Advanced Transient Response Tests

In these tests we monitor the response of the PSU in two different scenarios. First a transient load (11A at +12V, 5A at 5V, 6A at 3.3V and 0.5A at 5VSB) is applied for 50 ms to the PSU, while the latter is working at a 20% load state. In the second scenario the PSU, while working with 50% load, is hit by the same transient load. In both tests, we measure the voltage drops that the transient load causes, using our oscilloscope. In any case voltages should remain within the regulation limits specified by the ATX specification. We must stress here, that the above tests are crucial, since they simulate transient loads that a PSU is very likely to handle (e.g. starting of a RAID array, an instant 100% load of CPU/VGAs etc.) We call these tests “Advanced Transient Response Tests” and they are designed to be very tough to master, especially for PSUs with capacities lower than 500W.





In these tests +12V performed fairly well since it registered under 1% deviation in both tests. On the contrary, the minor rails (5V and 3.3V) had larger deviations and especially 3.3V exceeded 5% in the second test, thus failed to stay within ATX voltage regulation limits. Taking also into account the results of CL1 test we can easily conclude that the 3.3V rail VRM (Voltage Regulation Module) needs some tuning.

Below you will find the oscilloscope screenshots that we took during Advanced Transient Response Testing.

Transient Response at 20% Load

Transient Response at 50% Load

Turn-On Transient Tests

In the next set of tests we measure the response of the PSU in simpler scenarios of transient loads, during the turn on phase of the PSU. In the first test we turn off the PSU, dial 2A load at 5VSB and then switch on the PSU. In the second test, while the PSU is in standby, we dial the maximum load that +12V can handle and we start the PSU. In the last test, while the PSU is completely switched off (we cut off power or switch off the PSU's On/Off switch), we dial the maximum load that +12V can handle and then we switch on the PSU from the loader and we restore power. The ATX specification states that recorded spikes on all rails should not exceed 10% of their nominal values (e.g. +10% for 12V is 13.2V and for 5V is 5.5V).

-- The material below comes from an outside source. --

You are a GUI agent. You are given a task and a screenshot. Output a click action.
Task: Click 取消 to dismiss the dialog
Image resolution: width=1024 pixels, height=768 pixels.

At 5VSB we measured a small voltage overshoot and we also noticed that the rail needs a little over 30 ms to raise its voltage to nominal levels. At +12V, in both tests, there were no voltage overshoots and the rise time (the time it takes any output voltage to rise
from 10% to 95% of its nominal voltage) is within the ATX limits. However in both cases +12V needed over 70 ms to stabilize to nominal voltage, a quite large time period.